Fuat Sezgin, who was born 24 October 1924 in Bitlis, came to Istanbul in 1943 after completing middle and upper school in Erzurum. Sezgin became the pupil of the German orientalist Helmut Ritter (m. 1971), one of the best-known academics who taught at Istanbul University’s Oriental Studies Institute. It was Ritter who recommended Sezgin to study the sciences in Islamic culture.

After Sezgin graduated from the Faculty of Arts of Istanbul University in 1951, he wrote a doctoral thesis on in the field of Arabic language and literature. He became a professor in 1954, having finished his thesis on “Buhârî’nin Kaynakları” [The Sources of al-Buḥārī]. In this work he challenged established views to show that al-Buḥārī, an important hadith scholar in Islamic culture, used written rather than oral sources.

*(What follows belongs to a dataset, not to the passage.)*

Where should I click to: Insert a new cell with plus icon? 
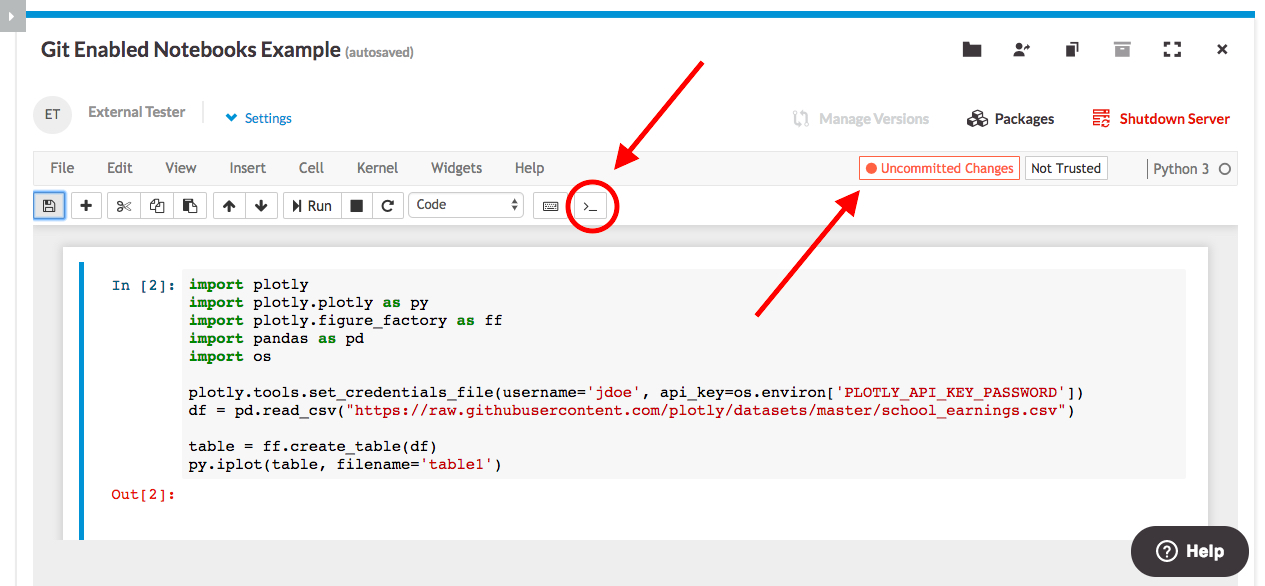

The government brought about by the 1960 military coup put Sezgin’s name on a list of 147 academics who would be banned from the universities of Turkey. This news led Sezgin to leave the country and continue his career in Germany. In the Frankfurt University History of Science Institute he wrote a second doctoral thesis in 1965 on Jabir ibn Hayyan. One year later he became a professor, the same year in which he married fellow-orientalist Ursula Sezgin. In 1970 their daughter Hilal was born.

In 1967 Fuat Sezgin finished the first volume of the most wide-ranging work ever written in its field, the Geschichte des arabischen Schrifttums (History of Arabic Written Works), and when he died he was writing the 18th volume. In 1978 he was awarded the King Faisal Prize in Islamic Sciences, and he used the associated funds to found in 1982 the Institute for the History of the Arabic-Islamic Science, which is linked to the Johann-Wolfgang-Goethe University.

In the course of his life Prof. Dr. Fuat Sezgin won honorary membership or other important awards from the Arabic Language Academy of Cairo, the Arabic Language Academy of Damascus, The Royal Academy of Morocco, the Arabic Language Academy of Baghdad, The Turkish Academy of Sciences

He received honorary doctorates from Erzurum Atatürk University, Isparta Süleyman Demirel University, Kayseri Erciyes University and İstanbul University. Fuat Sezgin also won the Frankfurt am Main Goethe award, the first class Federal Service award in Germany, the German High Service award, the Islamic Science Book award in Iran, the Hessen Culture Prize and Turkey’s Presidential Award for Culture and the Arts. Prof. Dr. Fuat Sezgin received the Culture and Tourism Ministry award in 2016 for the high quality of his contributions in establishing the Istanbul Museum for the History of Science and Technology in Islam.

Along with Syriac, Hebrew, Latin, Arabic and German, Fuat Sezgin mastered 27 languages. He died on 30 June 2018 in Istanbul and is buried in the garden of Gülhane Park and the Museum for the History of Science and Technology in Islam.